Automatic Path Creation Service - APC

This document explains the architecture of the APC (Automatic Path Creation Service), a cluster-based infrastructure service. APC is a component within ICEBERG to establish data flows between heterogeneous communication endpoints by composing appropriate transoding operators. Call agents of the ICEBERG artchitecture make requests to the APC service for data path creation by providing the required endpoint information. APC service provides a clean separation of the data paths from the control paths by encapsulating the data path creation, instantiation, and maintenance process.


Table of Contents


Architecture of APC:

Terminology:

This section describes the terminology used in the following sections.

Operators

An operator is a unit of computation on some data. Operators are strongly-typed: they have a clear definition of the input and output types. In addition, operators have various attributes such as communication protocol, computational requirement, static data input (e.g. a database) etc. Only based on these attributes, is automatic composition of services possible.
Operators can have multiple inputs and outputs (i.e. aggregators, broadcasters).
Operators have only soft-state: this means that if an operator fails and is restarted, there is no need to recover its state information. During a path execution a failed operator can just be restarted without any explicit error recovery mechanism. Application level protocol is needed to provide guarantees such as reliability, ordered, end-to-end data delivery.

Connectors

A connector is an abstraction of the Application Data Unit (ADU) transport mechanism between two operators (e.g, RTP connector, UDP connector, etc.) Each connector is characterized by a specific transport protocol.

The concepts of operator and connector are not completely distinct from each other. Certain operators can use only a limited set of connectors. Some have built-in connectors. For example, a MPEG decoder assumes the input is a file and uses standard I/O. To make such an operator transmit and receive data using sockets, we use run-time linking techniques to replace standard I/O with socket I/O.

Overview:

APC service is responsible for creating, maintaining, and eventually freeing up data paths consisting of operators strung together by connectors.
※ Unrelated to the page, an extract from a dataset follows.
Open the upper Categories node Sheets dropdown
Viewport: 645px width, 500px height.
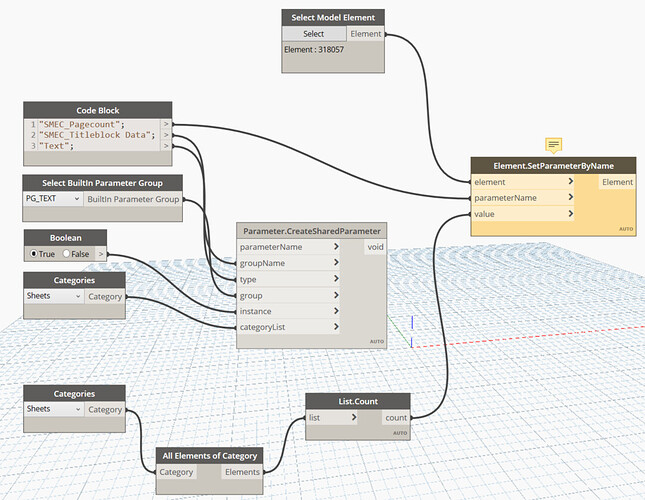(53, 296)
The overall path construction process can be illustrated through the following diagram:

It is a iterative process of continuous optimization.

Implementation:

This section describes some of the interesting implementation details and functionalities provided by APC in the current release.

Simplifications of the design:

For the purpose of prototyping, we made a number of simplifications to the above ideal design:

APC service:

The APC service itself is a Ninja vSpace cluster service. The idea is that multiple nodes will implement the APC service, providing fault-tolerance and load-balancing features. This will require the sharing of data among the nodes using distributed data structures (DDS). In this release, we only consider a single-node APC service.

This release uses Ninja vSpace, an event-driven cluster service programming platform. vSpace workers or service instances are asynchronous event handlers that accept tasks (i.e. units of work to be processed) as well as completions (i.e. return values). Interactions with the distributed data structures and other modules is achieved through non-blocking, split-phase RPC calls, taking an upcall as a parameter and returning immediately. At a later time, when the actual result is received, the upcall handler is invoked. We perceive a great improvement in scalability as a result, due to reduced overhead in context-switching and thread state.

The APC service is structured in the manner illustrated in the figure above. It consists of four types of workers -- Logical Path Creation Worker (LPC), Physical Path Creation Worker (PPC), Physical Path Execution Worker (PPE), and Connection Manager Worker (CMGR). LPC workers create logical paths provided with a path request (arrow 0) containing the two end point descriptions of data format, IP address, port number, input arguments to the service, QoS metric, any required operators in the data path. Then they dispatch a task (arrow 1) to the PPC workers which determine the physical locations to run individual operators. This task consists of the original path request as well as the logical path description of the sequence of operators joined by connectors. Note, the path may not be linear.

Subsequently PPE workers receive a task (arrow 2) to instantiate paths from PPC workers. This task contains the physical path description (i.e. the operator name as well as their running location). PPE then contacts CMGR worker (arrow 3) which runs on each physical node of the path to create operator instance (if operators are to be created on the fly) and the connector between operators. This task (arrow 3) contains the name of the operator as well as its input arguments and the path identifier. There are two stages in path execution: First, a CMGR worker instantiates the operators and creates the necessary connectors. Once the entire path has been instantiated, a CMGR worker starts the operator, which begins computation and starts to receive from and send data through its connectors.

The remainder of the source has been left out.